11 Juillet 2007 , Rédigé par Asbl Théâtre Universitaire Royal de Liège Publié dans #Où il est question de théâtre

Ce n'est sans doute pas un hasard si c'est précisément au moment de sa découverte de Marx que Brecht a proposé Mahagonny et L'Opéra de quat' sous (1927-1928). L'Opéra était sans doute pour Brecht la forme théâtrale bourgeoise, « culinaire », par excellence qu'il fallait ébranler. Et de mettre en scène l'« exploitant » en chair et en os (Peachum). Et de comparer le monde bourgeois corrompu à celui de gangsters (Mackie, sa bande et ses putains, et… le chef de la police, Tiger Brown). « Est-il plus grave de voler une banque, que de fonder une banque ? » (Il remettra ça plus tard dans La Résistible ascension d'Arturo Ui, 1941). Mais, c'est un des paradoxes de Brecht : alors célèbre et encensé par la critique (plusieurs de ses premières pièces furent couronnées du très officiel « Prix Kleist »), c'est à cette société bourgeoise et aux œuvres qu'elle engendre que le dramaturge s'en prend. Il a même cru bon de se justifier de cette reconnaissance : « Que j'y apparaisse [dans ce monde bourgeois dominant] provient de malentendus et du fait que j'aime l'argent ». D'ailleurs, le Dreigroschenoper n'était-il pas lui-même une « œuvre de commande » ? En tout cas, pensé pour secouer le « culinarisme » bourgeois, l'Opéra de quat' sous allait pourtant rencontrer un succès qui ne se dément pas aujourd'hui.
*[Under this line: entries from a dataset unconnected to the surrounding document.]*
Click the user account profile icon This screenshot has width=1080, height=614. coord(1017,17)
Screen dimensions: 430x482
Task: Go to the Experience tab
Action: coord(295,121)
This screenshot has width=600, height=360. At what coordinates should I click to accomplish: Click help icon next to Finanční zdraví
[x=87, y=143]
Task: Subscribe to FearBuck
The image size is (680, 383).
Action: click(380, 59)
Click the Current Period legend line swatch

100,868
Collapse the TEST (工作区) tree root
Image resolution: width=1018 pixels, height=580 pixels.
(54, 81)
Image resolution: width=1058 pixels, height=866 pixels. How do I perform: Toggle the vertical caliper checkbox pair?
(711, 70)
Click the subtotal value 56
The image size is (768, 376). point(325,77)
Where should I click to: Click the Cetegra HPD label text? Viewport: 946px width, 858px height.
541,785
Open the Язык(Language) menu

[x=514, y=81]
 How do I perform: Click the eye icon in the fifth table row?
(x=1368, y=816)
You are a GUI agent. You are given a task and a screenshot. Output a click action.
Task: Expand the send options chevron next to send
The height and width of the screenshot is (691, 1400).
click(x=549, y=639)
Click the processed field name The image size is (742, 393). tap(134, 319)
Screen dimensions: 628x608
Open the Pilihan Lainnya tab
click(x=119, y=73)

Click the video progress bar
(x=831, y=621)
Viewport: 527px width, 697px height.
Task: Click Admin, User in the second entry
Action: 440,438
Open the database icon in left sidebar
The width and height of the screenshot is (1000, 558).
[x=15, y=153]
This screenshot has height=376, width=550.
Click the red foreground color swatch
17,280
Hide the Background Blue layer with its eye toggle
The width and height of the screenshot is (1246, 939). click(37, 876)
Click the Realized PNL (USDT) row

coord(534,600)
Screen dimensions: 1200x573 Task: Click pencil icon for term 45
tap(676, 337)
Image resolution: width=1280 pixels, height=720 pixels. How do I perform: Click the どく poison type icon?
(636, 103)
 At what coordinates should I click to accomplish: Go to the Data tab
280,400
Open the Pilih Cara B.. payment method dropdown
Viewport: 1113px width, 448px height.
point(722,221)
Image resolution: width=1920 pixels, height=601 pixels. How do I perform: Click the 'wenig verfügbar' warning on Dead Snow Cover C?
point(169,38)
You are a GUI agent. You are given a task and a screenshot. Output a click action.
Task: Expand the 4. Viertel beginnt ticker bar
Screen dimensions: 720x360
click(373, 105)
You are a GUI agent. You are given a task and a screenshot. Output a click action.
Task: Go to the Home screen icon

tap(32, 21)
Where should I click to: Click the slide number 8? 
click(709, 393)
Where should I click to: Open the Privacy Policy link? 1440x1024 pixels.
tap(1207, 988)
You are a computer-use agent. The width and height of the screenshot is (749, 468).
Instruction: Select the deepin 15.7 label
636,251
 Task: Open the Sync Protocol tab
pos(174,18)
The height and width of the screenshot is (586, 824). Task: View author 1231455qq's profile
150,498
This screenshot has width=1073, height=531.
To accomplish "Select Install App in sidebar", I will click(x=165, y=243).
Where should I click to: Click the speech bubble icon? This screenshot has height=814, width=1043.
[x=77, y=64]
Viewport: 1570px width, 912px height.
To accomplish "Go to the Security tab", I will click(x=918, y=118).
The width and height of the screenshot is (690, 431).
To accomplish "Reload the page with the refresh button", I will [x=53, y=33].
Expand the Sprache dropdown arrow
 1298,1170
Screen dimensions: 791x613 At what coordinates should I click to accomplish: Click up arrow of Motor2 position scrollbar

La musique de Kurt Weill, planétairement appréciée (Frank Sinatra en a fait un « hit »), n'y est pas pour rien. Pauvre B.B.… On doit donc considérer que Mahagonny et L'Opéra de quat' sous représentent une transition vers les « Lehrstücke » (Pièces didactiques) qui sont les premiers véritables exercices théâtraux brechtiens en analyse marxiste des comportements sociaux ( Le Vol de Lindbergh, Celui qui dit oui – celui qui dit non, La Décision, L'Exception et la règle,… - 1929-1930).